• **SUPPLIED INFORMATION**:

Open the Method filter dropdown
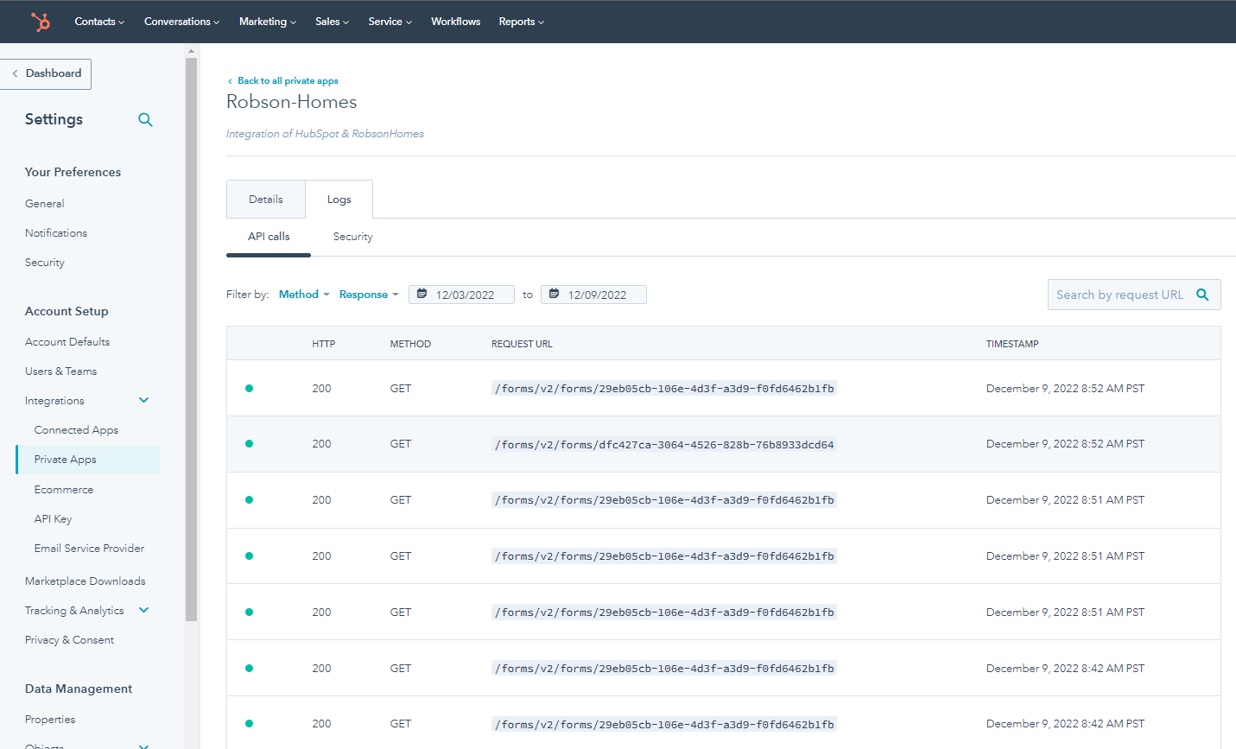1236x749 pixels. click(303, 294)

* * *

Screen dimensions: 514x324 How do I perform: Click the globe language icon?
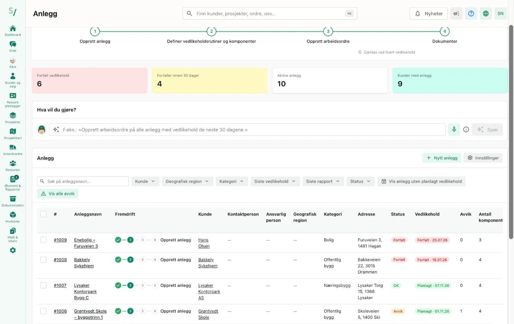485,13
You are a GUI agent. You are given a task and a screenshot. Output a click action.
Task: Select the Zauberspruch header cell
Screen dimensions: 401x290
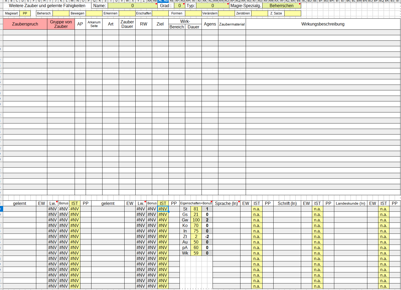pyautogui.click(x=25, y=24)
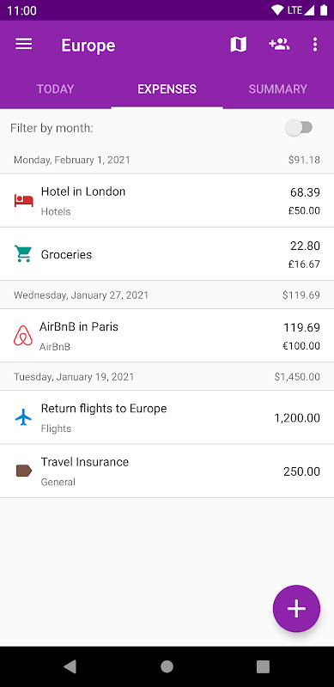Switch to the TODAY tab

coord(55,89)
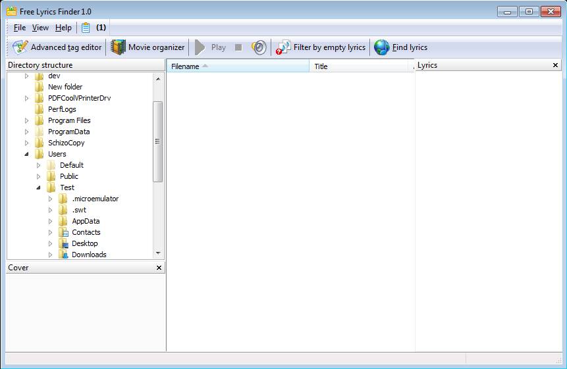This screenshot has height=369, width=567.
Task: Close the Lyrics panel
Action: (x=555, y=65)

• **WORK REQUIRED**:
Find every line in the records that contains the word "dimensions", with case counting, and copy each of those lines.

• **FINISHED TASK**:
Screen dimensions: 514x324 How do I perform: Click the globe language icon?
Screen dimensions: 401x290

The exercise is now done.